To further study the effects of MSC-EVs on RSC96 cell apoptosis, the cells were stained with Annexin V-FITC and PI and analyzed by flow cytometry. As shown in Figure 6A and 6B, compared with the control group, 10 and 20 μg/ml EV treatment increased the percentage of Annexin V and PI double-positive cells. Thus, MSC-EVs promote the apoptosis of RSC96 cells.

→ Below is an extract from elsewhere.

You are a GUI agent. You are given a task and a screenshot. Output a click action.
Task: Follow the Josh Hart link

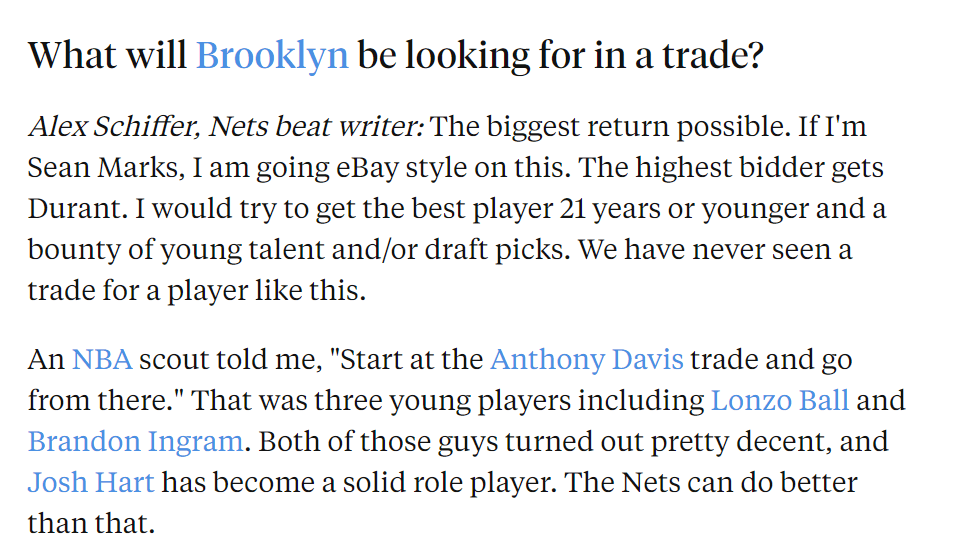click(x=91, y=483)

MSC-derived EVs induce cellular apoptosis of RSC96 cells. A. RSC96 cells were treated with or without MSC-EVs, and late apoptotic cells (Annexin-V⁺PI⁺) were detected by FCM. One representative experiment of apoptosis of the RSC96 cells from three individual experiments is shown. Values indicate the percentage of events in the indicated quadrant. B. The percent of late apoptotic (annexin-V⁺PI⁺) RSC96 cells is shown. Data are expressed as the means ± SD of three experiments performed in triplicate (**P < 0.01; ***P < 0.001). C. Western blot analysis of Bcl-2 and Bax levels in RSC96 cells with or without MSC-EV treatment. D. Densitometric analysis of the Bcl-2 and Bax bands using S cion Image software 4.0.3.2. The Bcl-2/Bax ratio was then analyzed. Data are expressed as the means ± SD of three experiments performed in triplicate (***P < 0.001).

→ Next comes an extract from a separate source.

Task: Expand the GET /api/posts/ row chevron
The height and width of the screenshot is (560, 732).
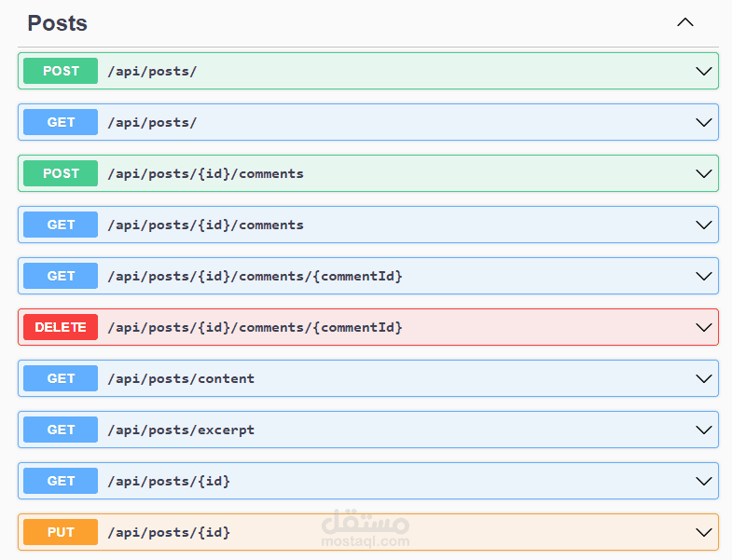Action: coord(704,122)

To understand the effects of MSC-EVS on apoptosis, we evaluated the expression of apoptotic protein Bcl-2 and Bax of the RSC96 cells treated with MSC-EVs. As shown in Figure 6C and 6D, the protein levels of Bcl-2 were down-regulated, and the Bax levels were up-regulated after exposure of RSC96 cells to MSC-EV treatment (Figure 5C). The Bcl-2/Bax ratio is a common method to represent the degree of apoptosis. As shown in Figure 5D, compared with the control group, 10 and 20 μg/ml EV treatment significantly reduced the Bcl-2/Bax ratio. However, no statistically significant difference was observed among the RSC96 cells after treatment with the two concentrations of EVs. Therefore, MSC-EVs induce apoptosis in RSC96 cells.

ERK pathway is involved in MSC-EVs to induce apoptosis of RSC96 cells

ERK activity appears to be involved in regulating cell survival [21]. To evaluate the role of the ERK pathway in the induction of apoptosis, the expression of the p-ERK of the RSC96 cells following MSC-EV treatment was studied. Furthermore, U0126, which is a specific inhibitor of the ERK pathway, was used to determine whether ERK activation is required for MSC-EV-induced apoptosis. As shown in Figure 7A and 7B, ERK activity increased upon MSC-EV treatment of RSC96 cells; however, U0126 prevented its activation. The down-regulation of Bcl-2 was increased, whereas the up-regulation of Bax was decreased when RSC96 cells were pretreated with U0126 for 30 min prior to the addition of 10 and 20 μg/ml EVs. Quantitation of apoptotic cells demonstrated that the increase of apoptotic cells was decreased when treated with MSC-EVs and U0126 (Figure 7C and 7D). Thus, the results suggested that activation of the ERK pathway participates in the induction of apoptosis by MSC-EVs.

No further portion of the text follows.